Autor: Lígia Costa Rocha, Médica interna do 4º ano de de MGF na UCSP B Centro de Saúde Chaves nº1
Quantas e quantas vezes, nós, médicos, vemos o nosso consultório invadido por estas duas onomatopeias, ruidosas, perturbadoras e frequentemente simultâneas?
A consulta médica sagra-se pelo compromisso estabelecido entre médico e doente, num período de tempo e local fechado. O sigilo médico vê-se hoje comprometido, quando, no decurso de uma consulta médica, somos sistematicamente interrompidos por múltiplos e diversos fatores, como os colegas que querem esclarecer dúvidas ou partilhar algum tipo de informação, o telefone que toca ou outro utente que bate à porta.
Todos nós, médicos, celebramos o juramento de Hipócrates: “sobre aquilo que vir e ouvir respeitante à vida dos doentes, no exercício da minha profissão ou fora dela, e que não convenha que seja divulgado, guardarei silêncio como um segredo religioso”. Todavia, este princípio fica comprometido quando se estabelecem contactos telefónicos para discutir problemas de doentes, quando nos batem à porta do consultório para resolver assuntos administrativos, ou mesmo para esclarecimento de dúvidas de outros colegas. Para além de nos suspenderem a anamnese, o exame objetivo ou mesmo a discussão terapêutica, obriga sobejas vezes à nomeação de indivíduos, sejam eles doentes ou não, expondo a vida privada de outrem a quem estiver a ouvir.
Será uma solução para este problema eliminar o telefone dos consultórios médicos?
Então e a porta? De carácter elementar num consultório médico, é por ela que entram os nossos doentes e, depois de fechada, inicia-se todo um ciclo denominado “consulta médica”. Esta tem vários passos que devem ser cumpridos para que se garanta a sua qualidade. Contudo, o “Noc… Noc” insistente e incessante é capaz de eriçar-nos os pelos de raiva! E quando estamos a meio de um toque retal ou de uma palpação mamária e nos apercebemos que não trancamos a dita-cuja, tarde de mais, pois o invasor não esperou pela autorização de entrada, abriu a porta de rompante e nos apanhou desprevenidos, a nós e ao doente, este, literalmente, com as calças em baixo?

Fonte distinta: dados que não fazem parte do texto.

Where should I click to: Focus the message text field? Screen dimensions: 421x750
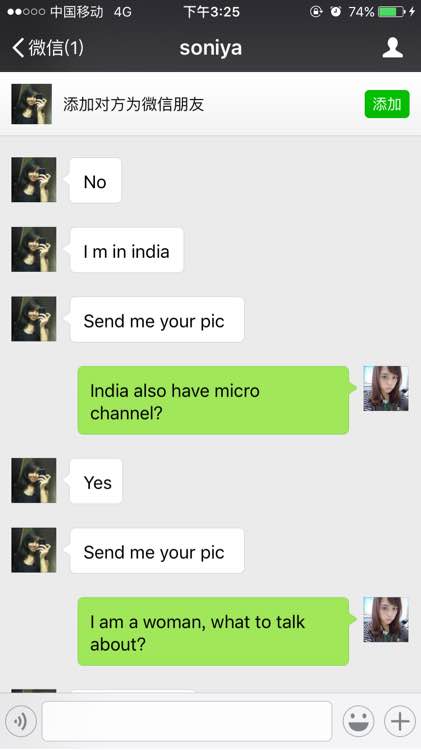tap(187, 721)
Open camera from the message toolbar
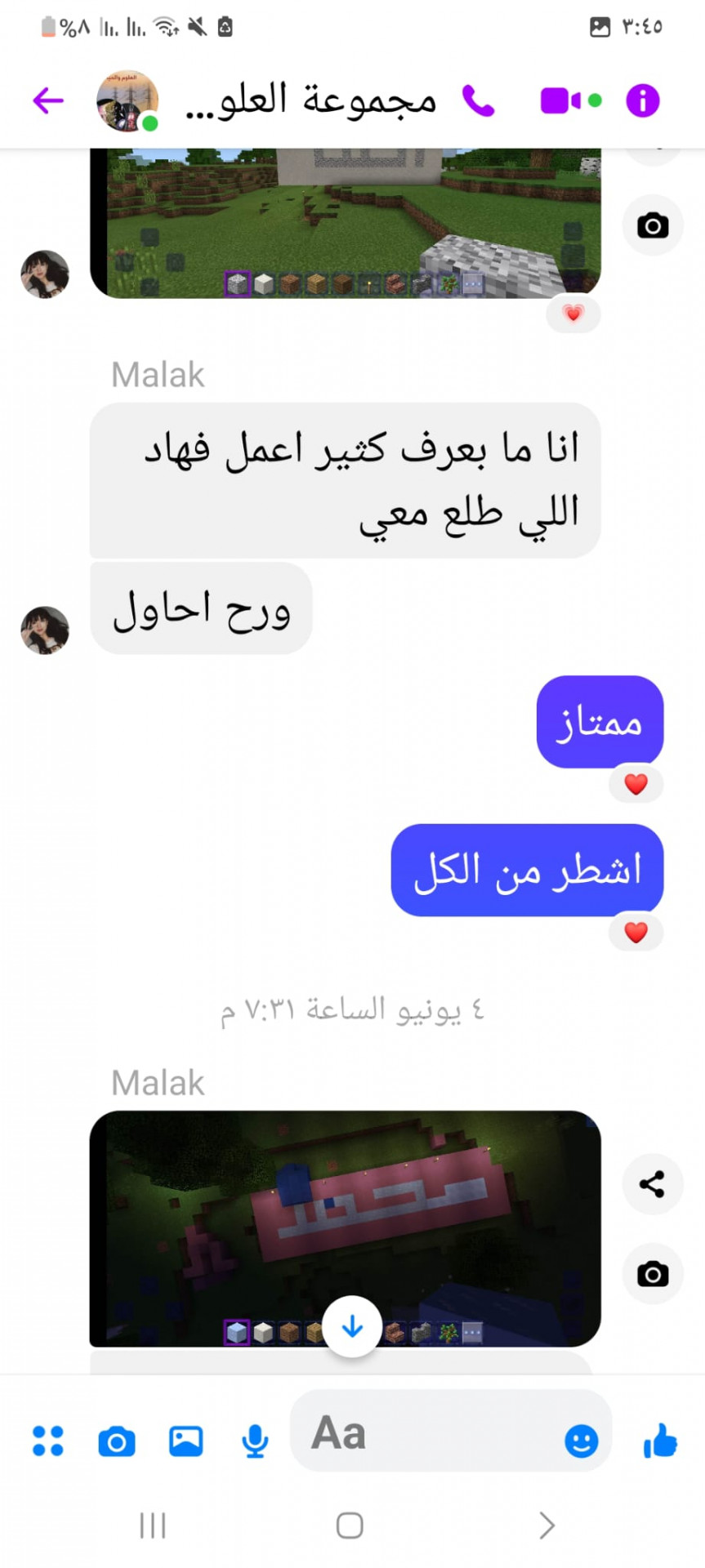Screen dimensions: 705x1568 (117, 1441)
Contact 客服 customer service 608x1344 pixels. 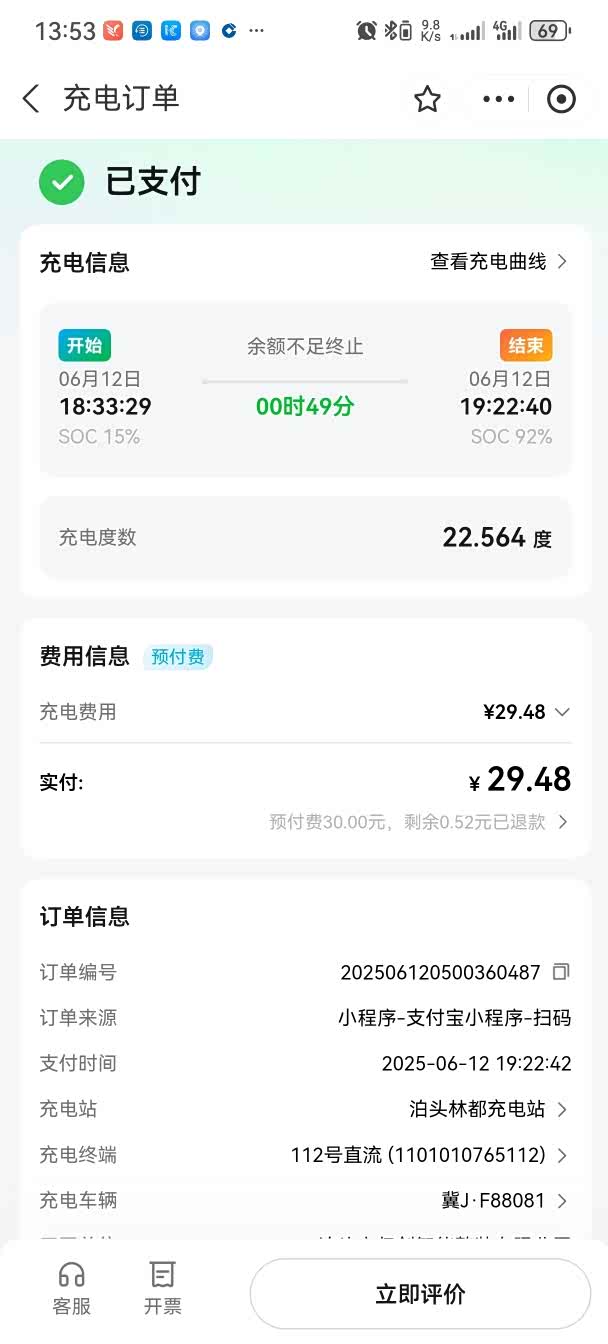pyautogui.click(x=72, y=1288)
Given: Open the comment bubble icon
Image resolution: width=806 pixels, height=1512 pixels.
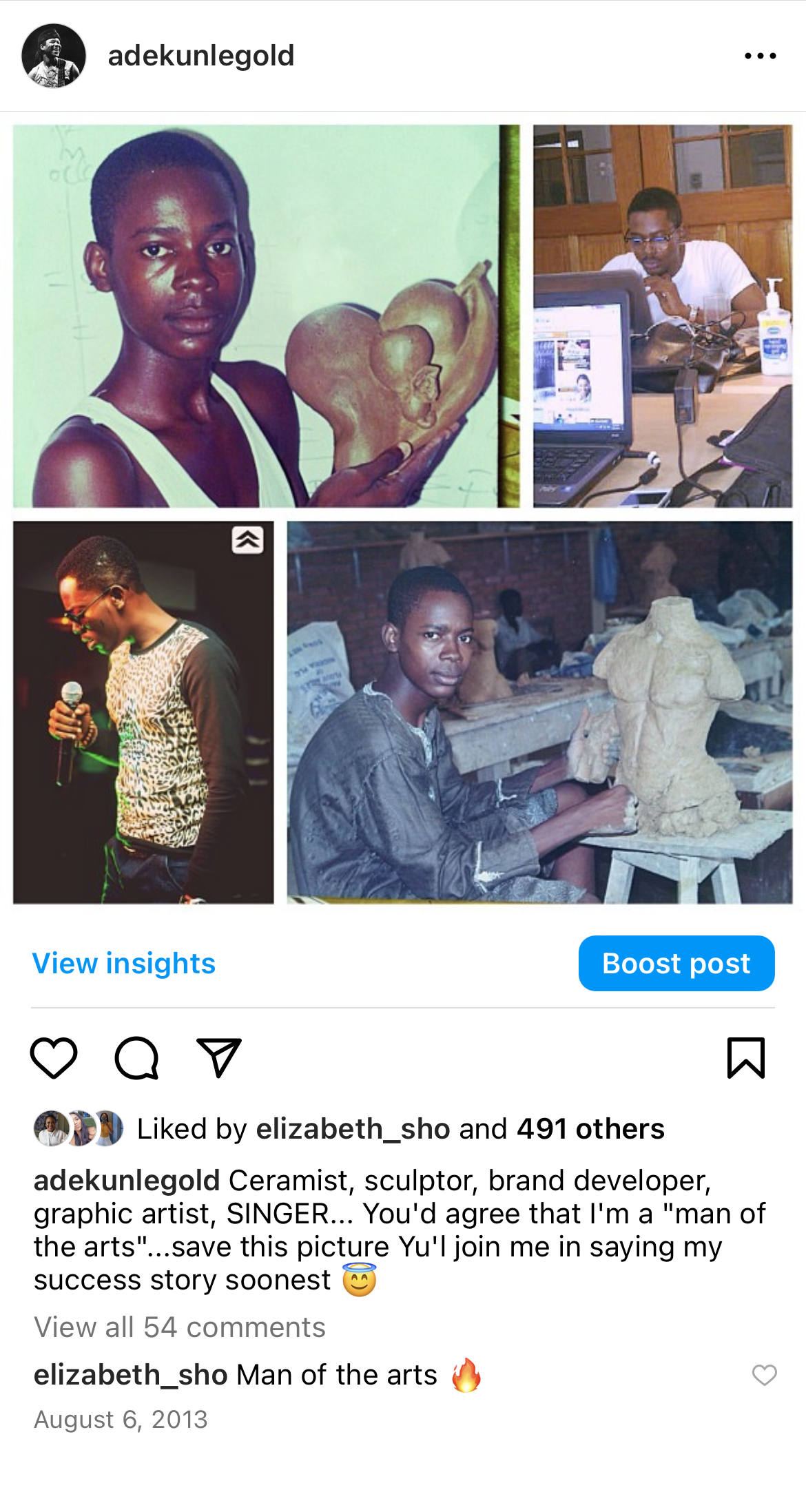Looking at the screenshot, I should [136, 1057].
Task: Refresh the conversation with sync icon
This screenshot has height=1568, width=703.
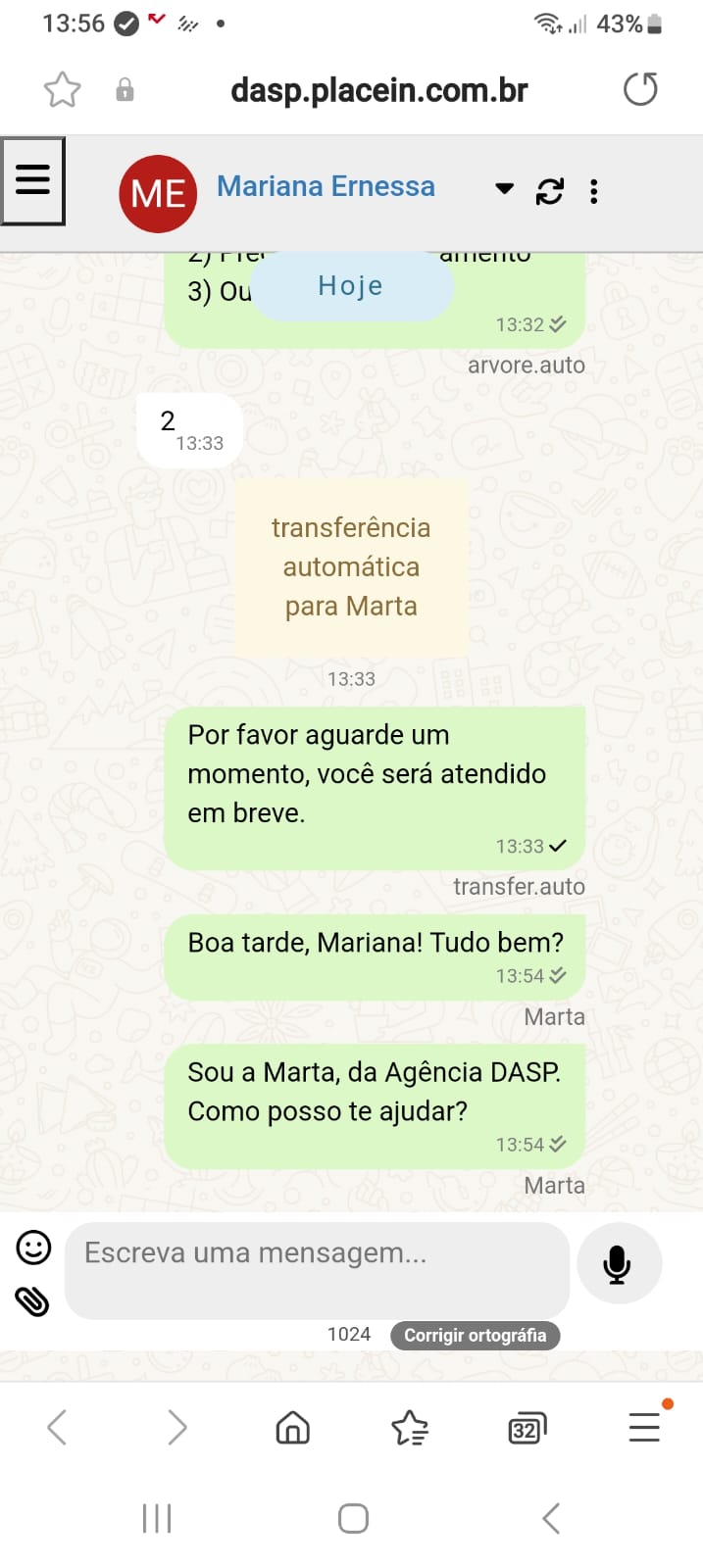Action: (549, 191)
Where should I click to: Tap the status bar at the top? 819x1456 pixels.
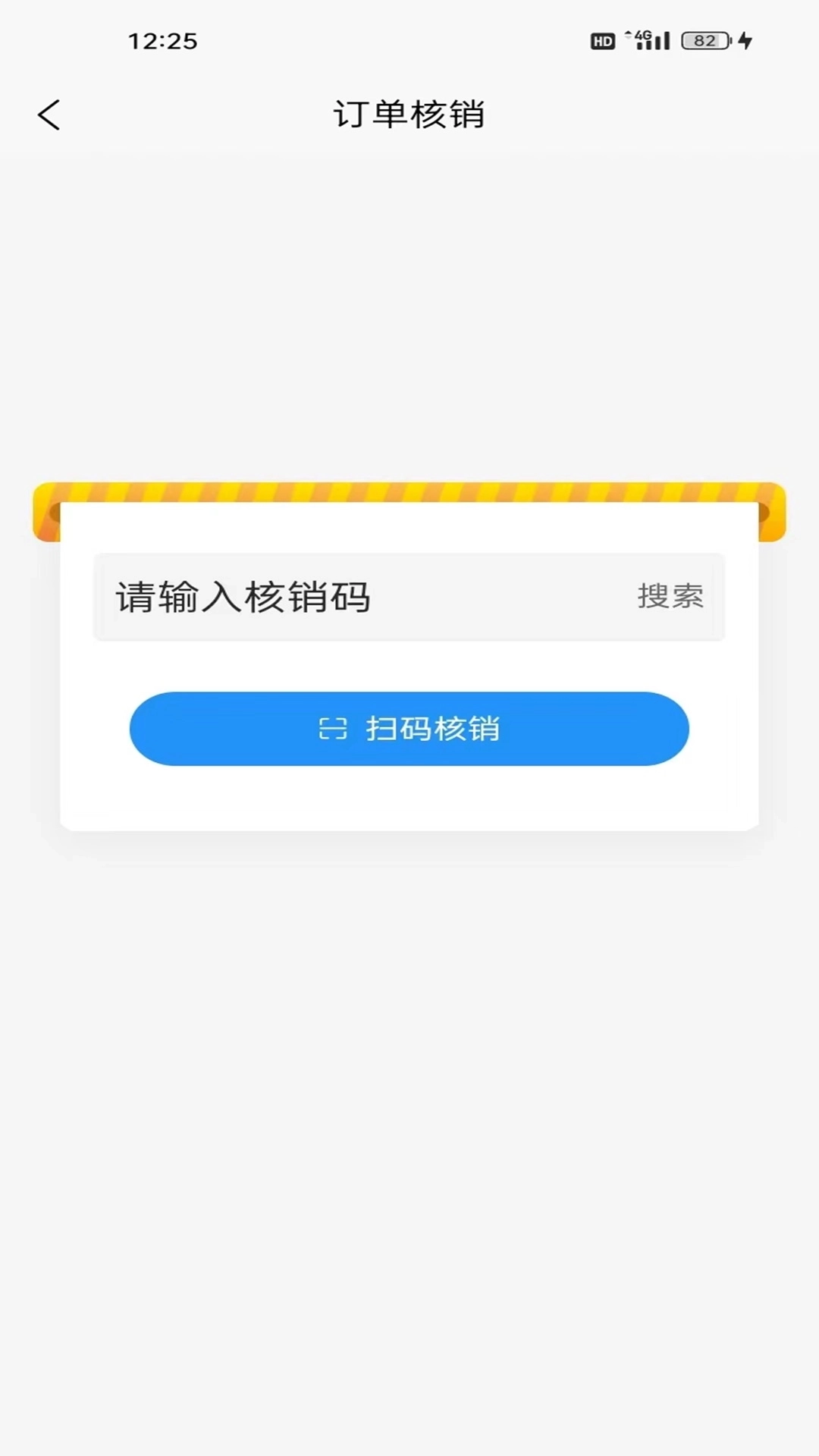click(410, 41)
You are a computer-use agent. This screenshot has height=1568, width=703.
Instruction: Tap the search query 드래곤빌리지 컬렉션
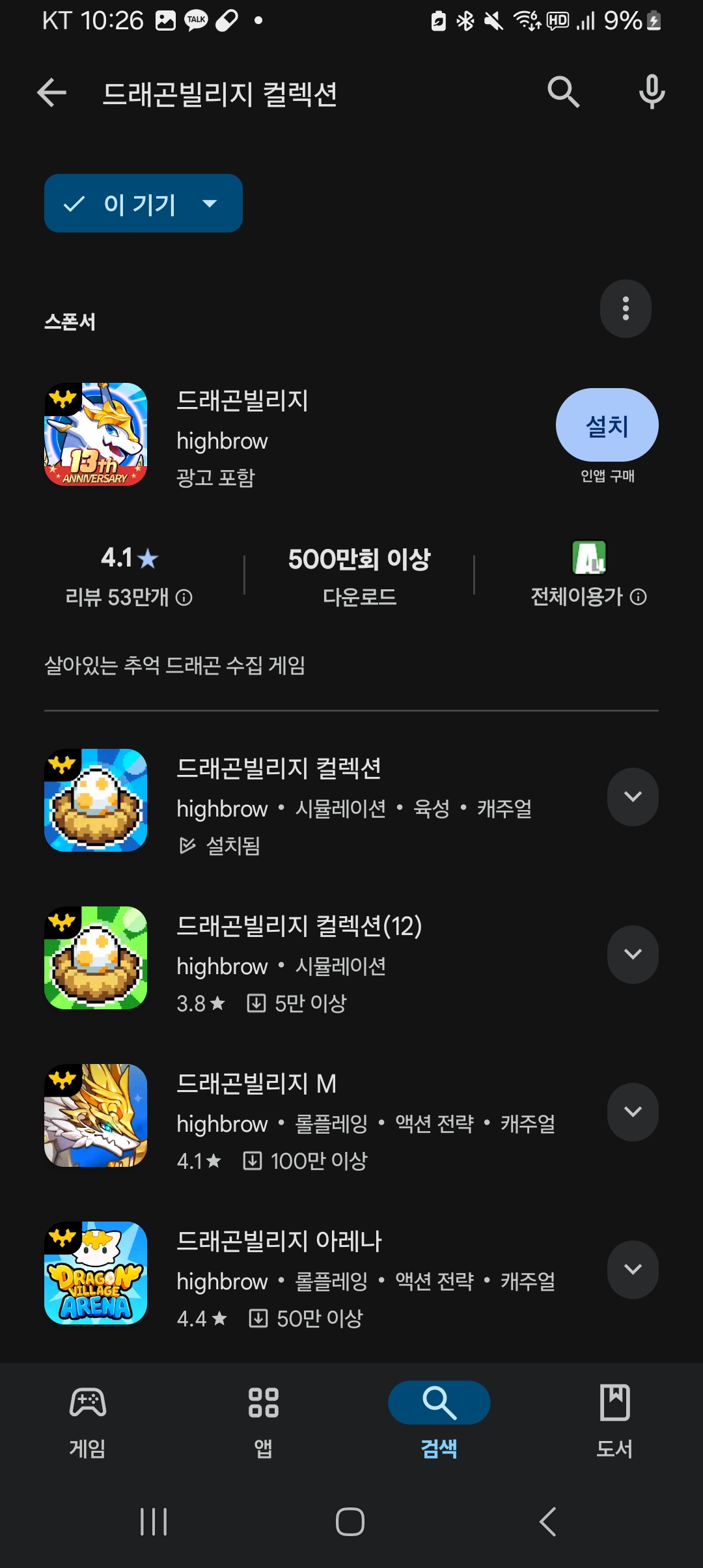point(220,94)
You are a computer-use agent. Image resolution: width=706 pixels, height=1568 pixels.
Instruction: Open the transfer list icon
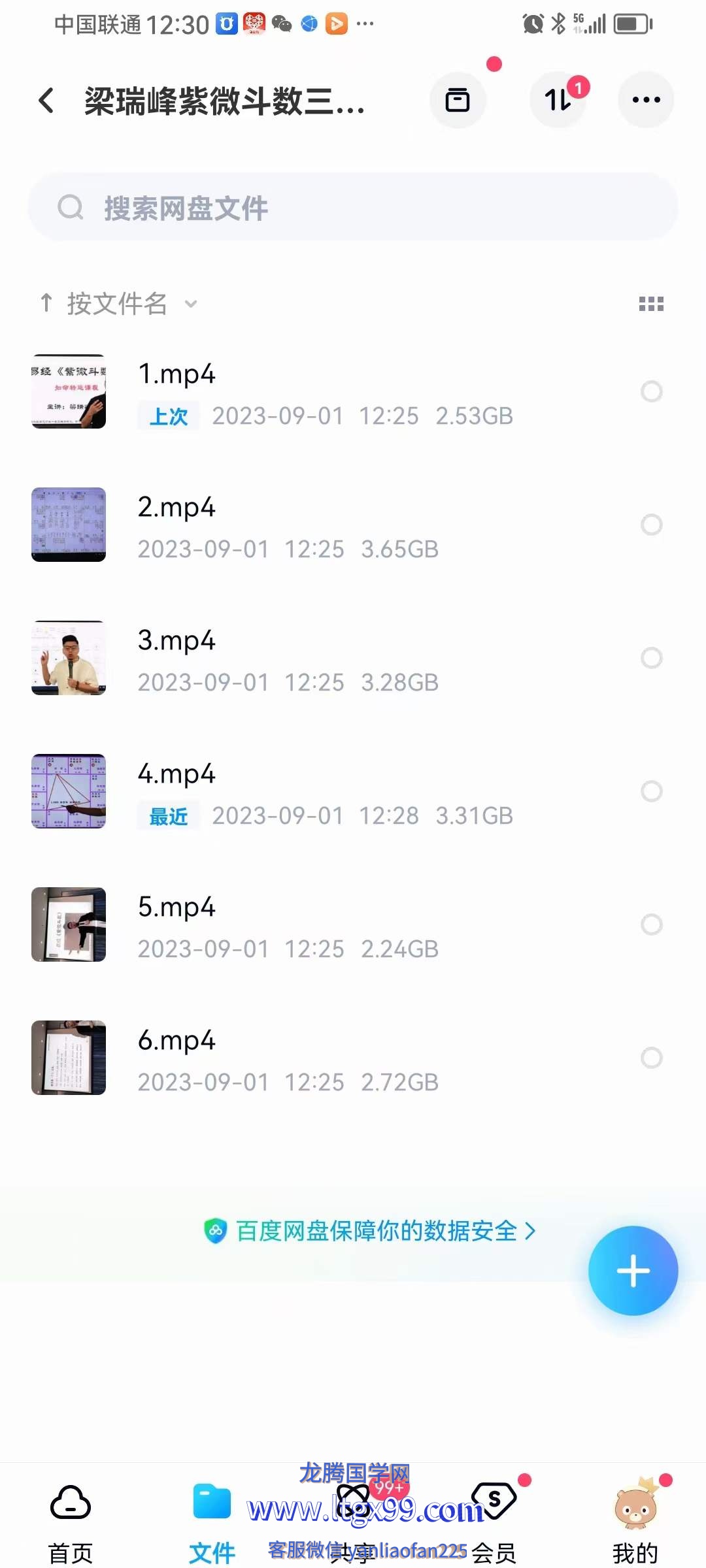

Para além de médicos que precisam de tirar dúvidas, de resolver problemas administrativos e que atendem doentes, também nós somos humanos que padecem das mesmas fragilidades dos nossos utentes que veem a sua privacidade invadida e a nossa atenção desviada.
Presentemente, é cada vez mais premente pensar-se sobre a estratégia que disciplinará os fatores exteriores ao gabinete médico para que as etapas da consulta não fiquem comprometidas, garantindo a objetividade do diagnóstico e a compreensão do plano terapêutico.